Records for locating described items
• • • • •
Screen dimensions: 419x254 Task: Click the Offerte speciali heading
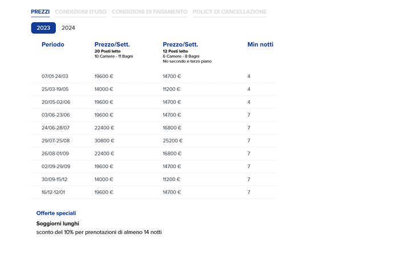[56, 213]
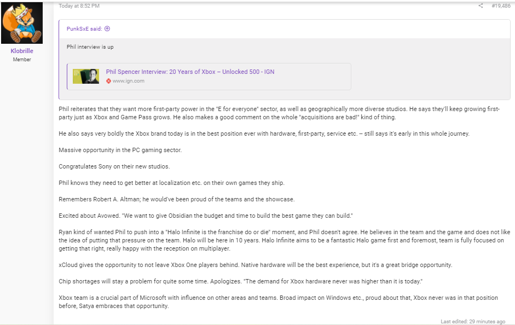
Task: Click the quoted text 'Phil interview is up'
Action: 90,47
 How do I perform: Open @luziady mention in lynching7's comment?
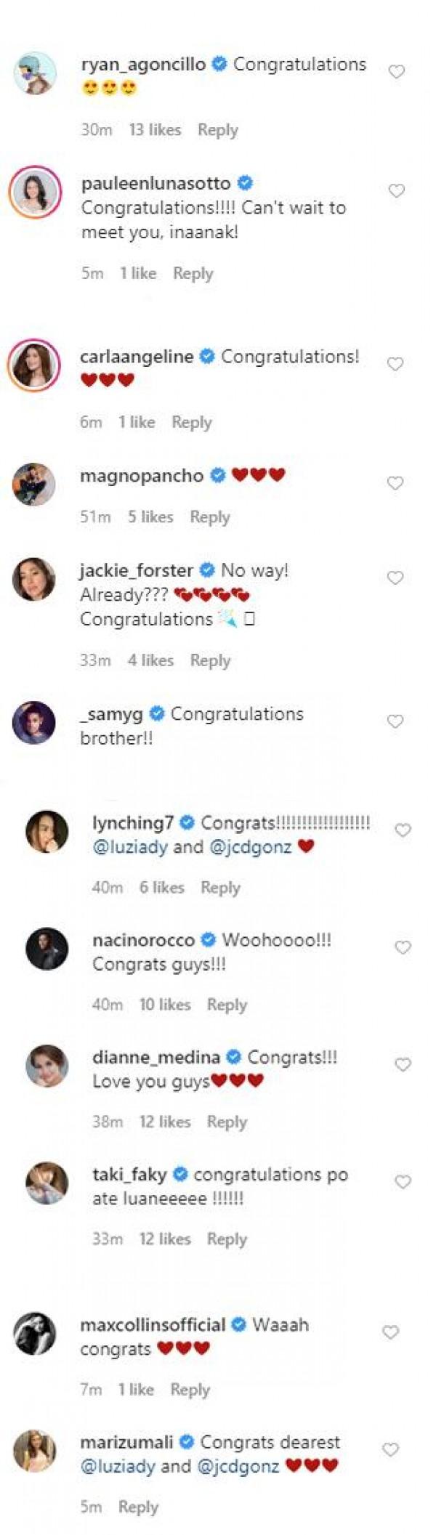coord(130,846)
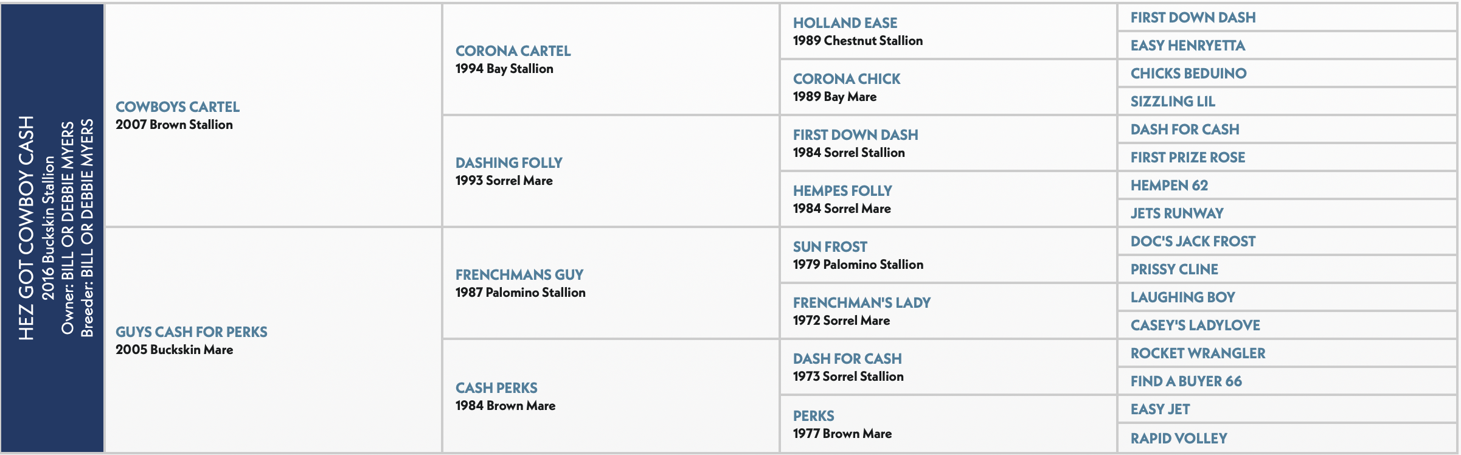Click the FIRST PRIZE ROSE link
The width and height of the screenshot is (1461, 455).
click(x=1188, y=158)
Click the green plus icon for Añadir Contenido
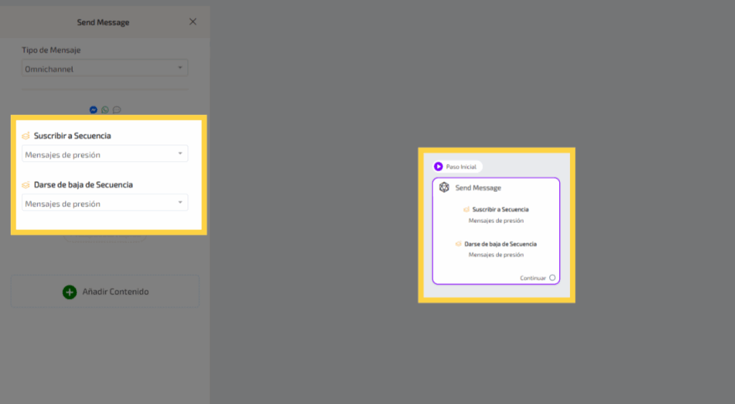Image resolution: width=735 pixels, height=404 pixels. (69, 292)
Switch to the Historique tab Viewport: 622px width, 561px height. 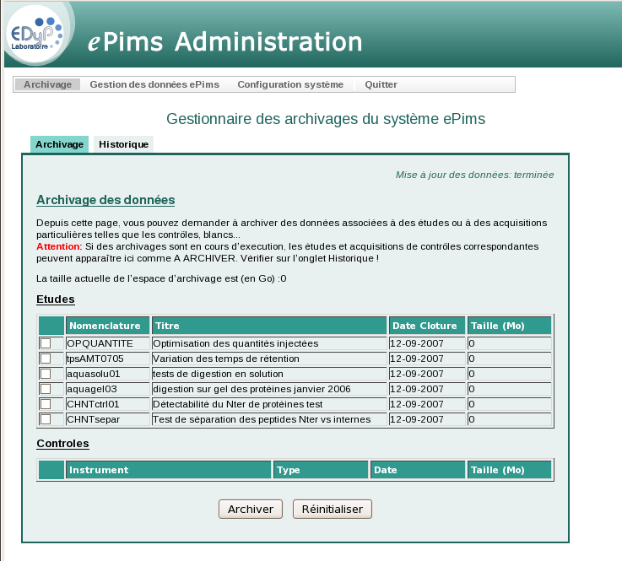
• • • • •
**PROBLEM DETAILS**
Copy out every line in the data above that contains the string "Task", matching case exactly.

**CORRECT RESULT**
Screen dimensions: 419x254 Task: Click the Offerte speciali heading
Task: Click the quoted text 'Phil interview is up'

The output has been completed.